Kuzey Kore bir füze denemesi daha yaparsa, Trump bundan mutlu olmayacakmış. ABD Başkanı’nın CBS televizyonuna yaptığı bu açıklama, Asya-Pasifik bölgesinde tırmanan gerilimin akıbeti hakkında fazla bir ipucu vermiyor.
K. Kore’nin sürekli füze atması, Güney Kore sınırına asker yığması ve nükleer denemeler yapması; bunun karşılığında ABD’nin de başta USS Michigan denizaltısı olmak üzere savaş gemilerini bölgeye gönderip Singapur ve Tayland yetkilileriyle sürekli telefon görüşmesi yapması, Güney Kore’ye füze savunma tesisi kurup Japonya’nın güvenliği için girişimleri hızlandırması, konunun sadece bir memnuniyet meselesi olmadığını gösteriyor.
Krize uluslararası arabuluculuk gerektiğini Papa bile Mısır gezisinde ifade ediyorsa, Avrupa ülkelerinde sığınakların yerlerini gösteren yayınlar yapılıyorsa ve kriz BM’nin gündeminde giderek daha fazla yer alıyorsa, durum vahim denebilir.
K. Kore’nin ABD müttefiki ülkeleri ve belki de doğrudan ABD’yi askeri olarak tehdit ettiğine şüphe yok; ancak bunu neden yaptığı tam olarak anlaşılamıyor.
Konu K. Kore değil
ABD, BM nezdindeki görüşmelerde K. Kore’ye yaptırımların artırılmasını istiyor.

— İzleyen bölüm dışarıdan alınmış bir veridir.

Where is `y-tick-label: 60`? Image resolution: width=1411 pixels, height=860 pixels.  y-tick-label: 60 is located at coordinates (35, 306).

Zaten dış ilişkileri neredeyse olmayan, ticaretinin yaklaşık % 90’ını Çin ile yapan bir ülkeye muhtemelen siyasi ve ekonomik bir yaptırımdan söz edilmiyordur.

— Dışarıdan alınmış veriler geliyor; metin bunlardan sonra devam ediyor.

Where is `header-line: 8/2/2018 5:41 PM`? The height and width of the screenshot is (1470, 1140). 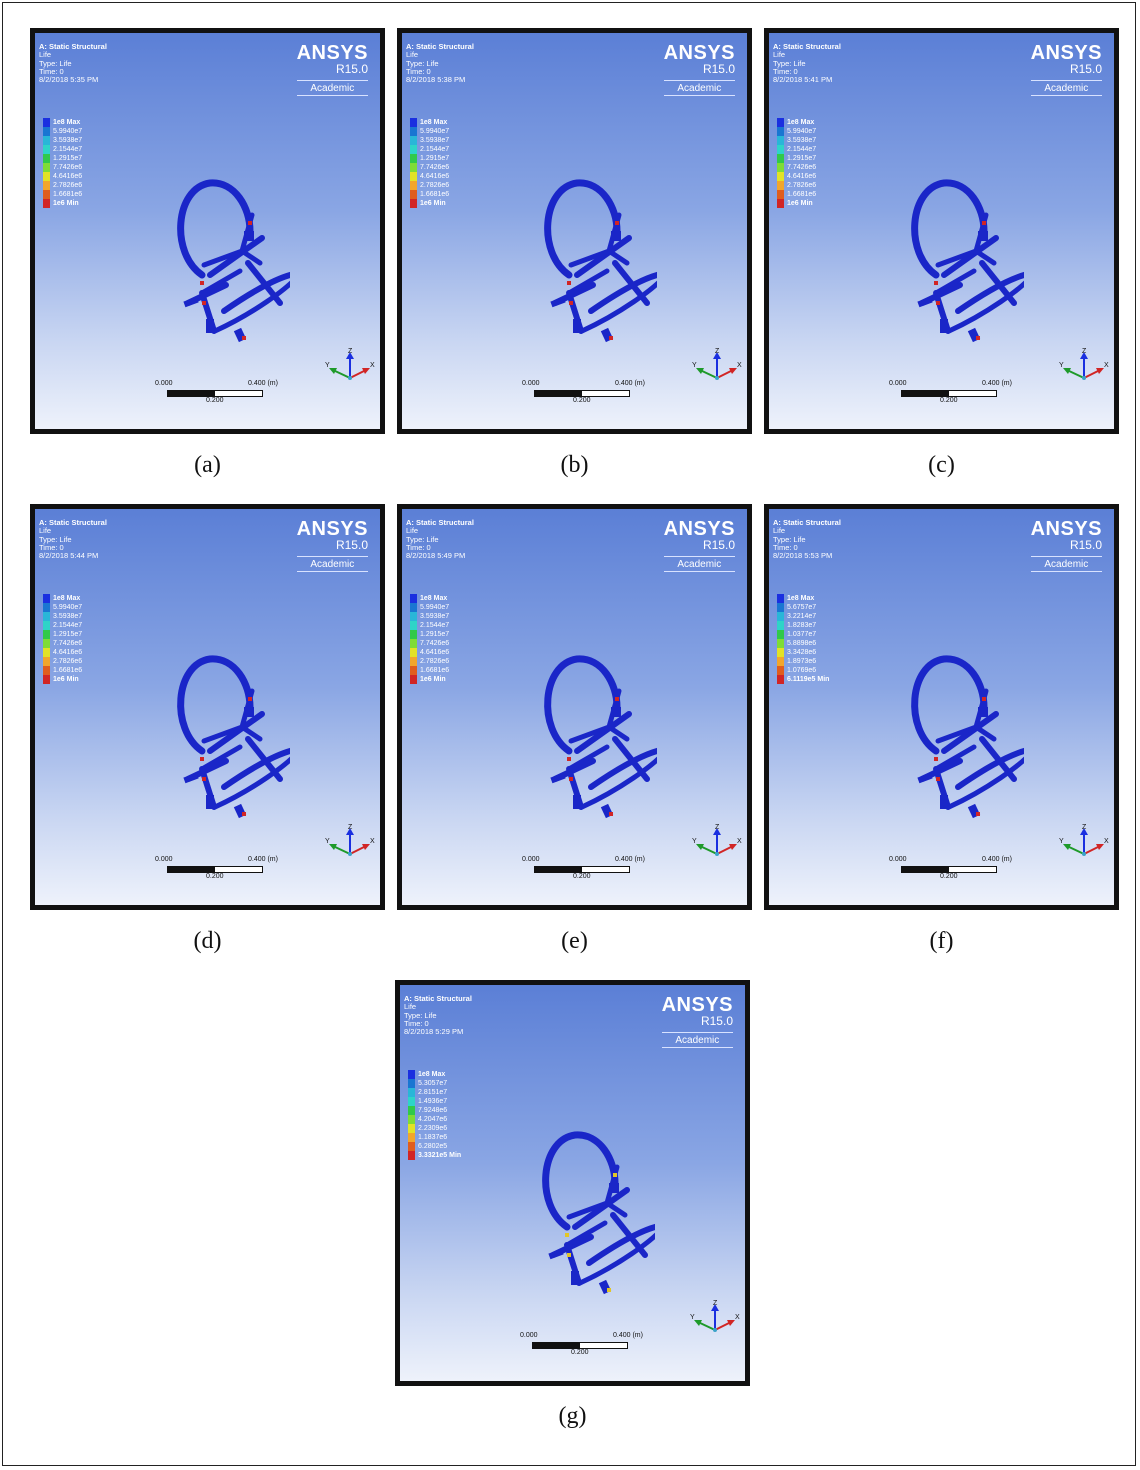
header-line: 8/2/2018 5:41 PM is located at coordinates (803, 80).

Bu noktada ABD isteklerinin doğrudan Çin ile ilgili olduğu söylenebilir. Trump, yaptığı açıklamada K. Kore ile savaş olasılığının masada bulunduğunu ancak böyle bir sürece girilmesi halinde milyonlarca kişinin ölebileceğini dile getirdi. Bu dehşet senaryosundan anlaşılan, olası bir savaşta nükleer silahların kullanılabilecek olması.
Söz konusu açıklamanın muhatabının Çin olduğunu, yine Trump’ın sözlerinden anlıyoruz. Trump, Çin’in gerilimi düşürme çabalarını farkında olduğunu ancak K. Kore’nin dizginlenmesi için daha fazla çaba göstermesi gerektiğini belirtti. Ancak bu açıklamaları yaparken sözlerinin arasına Çin’in “kur manipülasyonları” yapmama kararlılığını görmek istediğini ve ticaretin yeniden düzenlenmesi için adımlar beklediğini ima etti.

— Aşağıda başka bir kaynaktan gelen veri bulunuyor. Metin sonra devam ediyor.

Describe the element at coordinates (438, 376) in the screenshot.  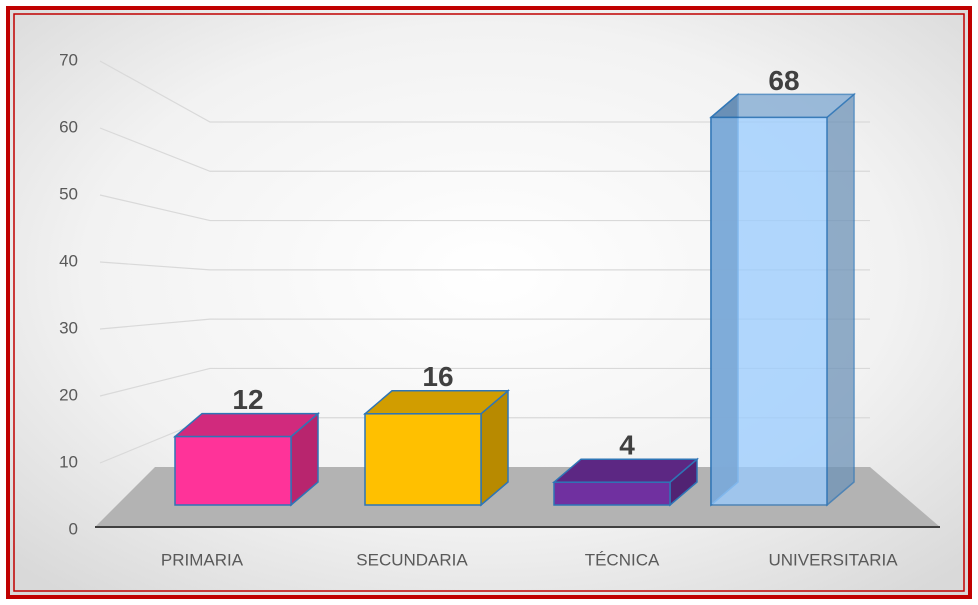
I see `value-label: 16` at that location.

Dolayısıyla yükselen krizin doğrudan ticaret, yatırım ve enerji konularının jeopolitiği ile ilgili olduğu söylenebilir.
Konu Hindistan
Çin, K. Kore yoluyla ABD önünde pazarlık şansını deniyor olabilir. Ancak Trump ABD’si bunun karşılığında Tayvan ya da başka yerler üzerinden misilleme yapmak yerine doğrudan K. Kore karşısına çıkarak bu oyuna gelmeyeceğini ifade etmiş durumda.
ABD, açıkça Çin’e “benimle olmayan bana karşıdır” diyor; Çin de ABD’ye fazla ödün vermeden uzlaşma alanını uluslararası zemine çekmeye çalışıyor. Bu noktada Rusya’nın tutumu önemli; Rusya da ABD’ye Suriye, Ukrayna ve NATO konularında anlaşırlarsa ağırlığını kendisine vereceğini hissettiriyor.
Bölgedeki gerilimin alacağı yol, sadece en büyük güçleri değil Hindistan gibi güçleri de etkileyecek. Zira Hindistan, Çin’in ekonomik ve askeri çevrelenmesi bakımından hem Rusya hem de ABD açısından son derece stratejik değerde. Hindistan’ın ticaret-yatırım halkalarını dünyanın başka yerlerine genişletmesi, Çin açısından büyük bir risk.
Cumhurbaşkanı Erdoğan’ın Hindistan’a yaptığı gezi sırasında yeni ekonomik alanların yaratılmasının önemine vurgu yapması, tam da Çin’in K. Kore üzerinden dünyaya yaptığı baskıya karşı alınan önlemlerin bir uzantısı niteliğinde. Ancak bu öneri, aynı zamanda krizlerden çıkışın da önemli bir yöntemi. K. Kore’yi bu kadar saldırgan hale getiren durum, izole edilmiş olması. Çin’e yapılan öneri ise, Kuzey Koreleşme ile Hindistanlaşma arasında seçim yapması.